■ **Given problem**:
What rib pitch-to-height ratio does the serpentine cooling passage abstract report?

■ **Selected excerpt**:
┌────────

RESEARCH PAPERS: Forced Convection

Discrete Green’s Function Measurements in a Serpentine Cooling Passage

[+] Author and Article Information
Charles W. Booten

 Protonex Technology Corporation, Bloomfield, CO 80020booten@alum.mit.edu

John K. Eaton

Mechanical Engineering Department, Stanford University, Stanford, CA 94305eatonj@stanford.edu

J. Heat Transfer 129(12), 1686-1696 (Apr 16, 2007) (11 pages) doi:10.1115/1.2767749 History: Received October 04, 2006; Revised April 16, 2007

The inverse discrete Green’s function (IDGF) is a heat transfer coefficient that is valid for arbitrarily complex thermal boundary conditions. It was measured using a rapid experimentation technique in a generic serpentine turbine-blade cooling passage with rib turbulators for Reynolds numbers from 15,000 to 55,000. The model was designed to adhere closely to industry design practice. There were four square cross-section passages with ribs on two opposing walls at 45deg to the main flow. The rib pitch-to-height ratio was 8.5:1 and the blockage ratio was 0.1. The IDGF was measured with an element length of one rib pitch and was used to determine Nusselt numbers that were then compared to the literature. An increase in Nusselt number over thermally fully developed pipe flow of 2.5–3.0 is common in the literature and was consistent with the results in this work. The results showed that the heat transfer coefficient in such complex passages is weakly affected by the thermal boundary condition, which simplifies measurement of this quantity.

└────────

■ **Information shown**:
┌────────

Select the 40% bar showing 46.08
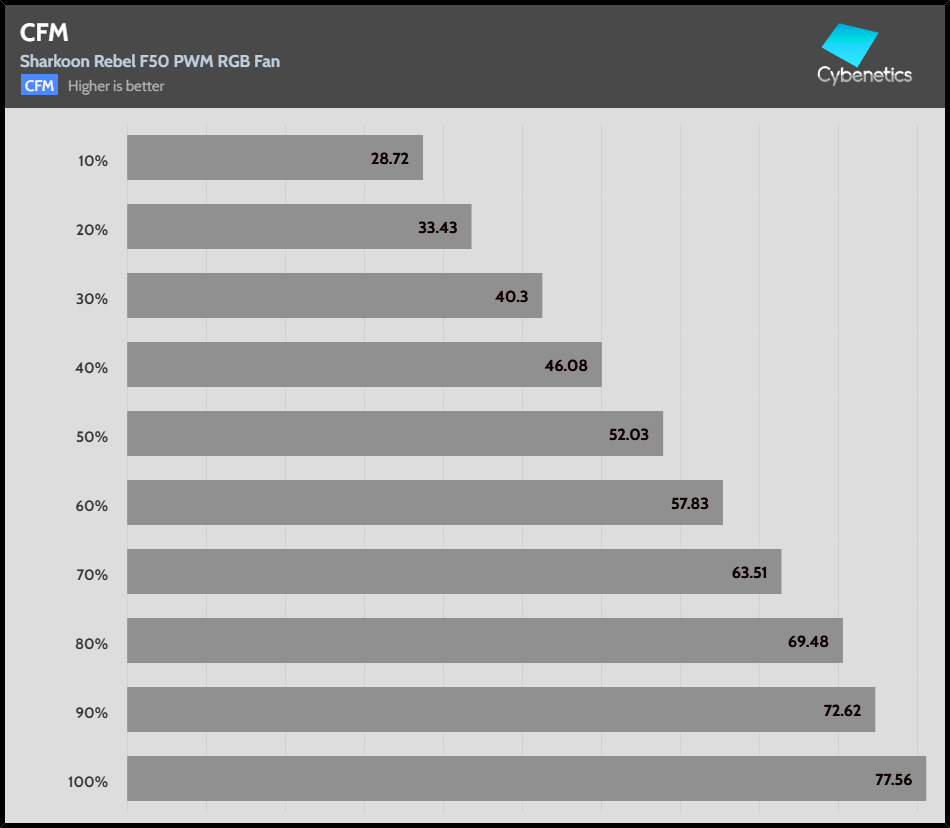This screenshot has width=950, height=828. [364, 365]
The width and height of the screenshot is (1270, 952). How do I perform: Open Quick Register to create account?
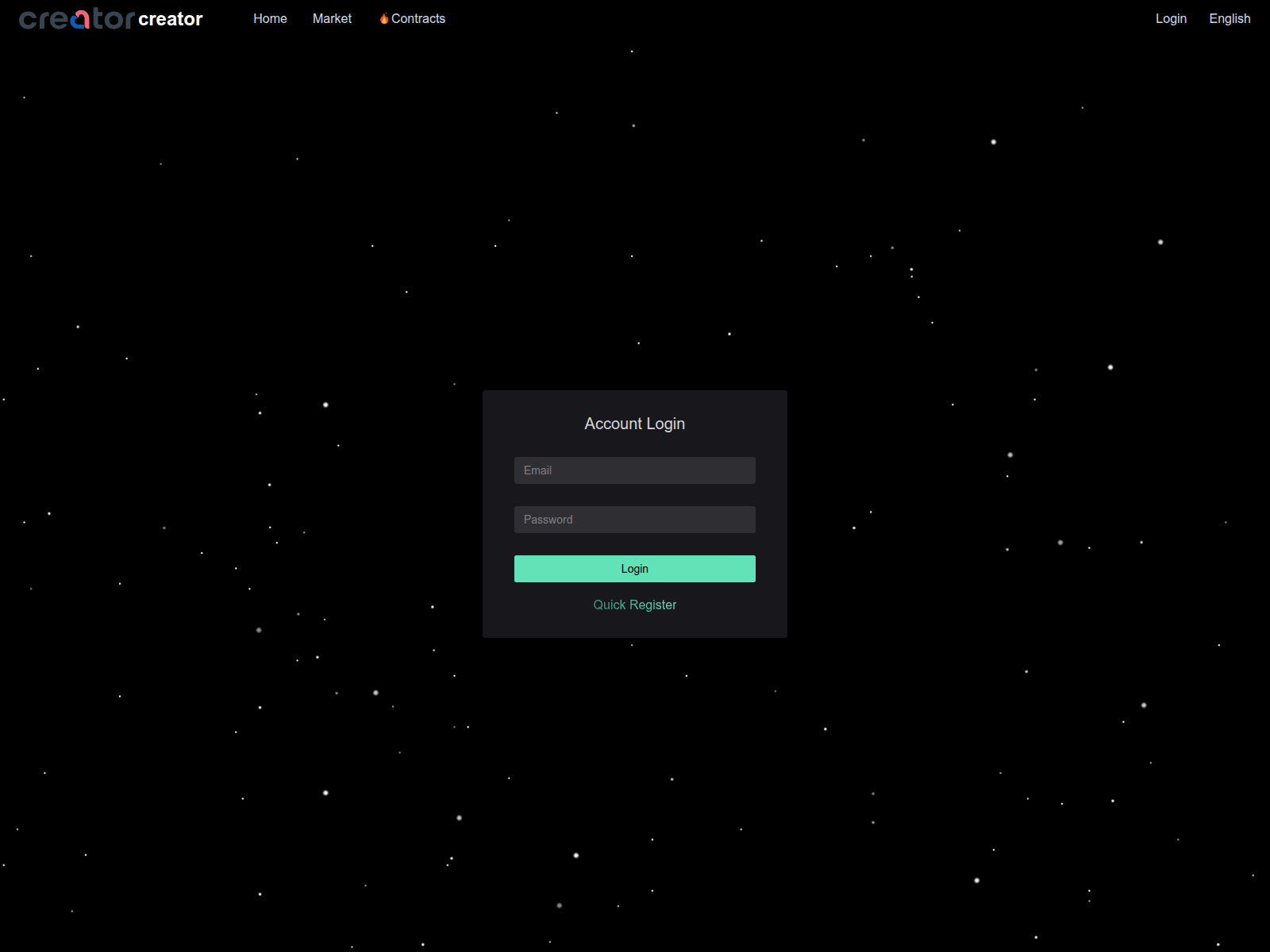pyautogui.click(x=634, y=604)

└────────

■ **Task answer**:
8.5:1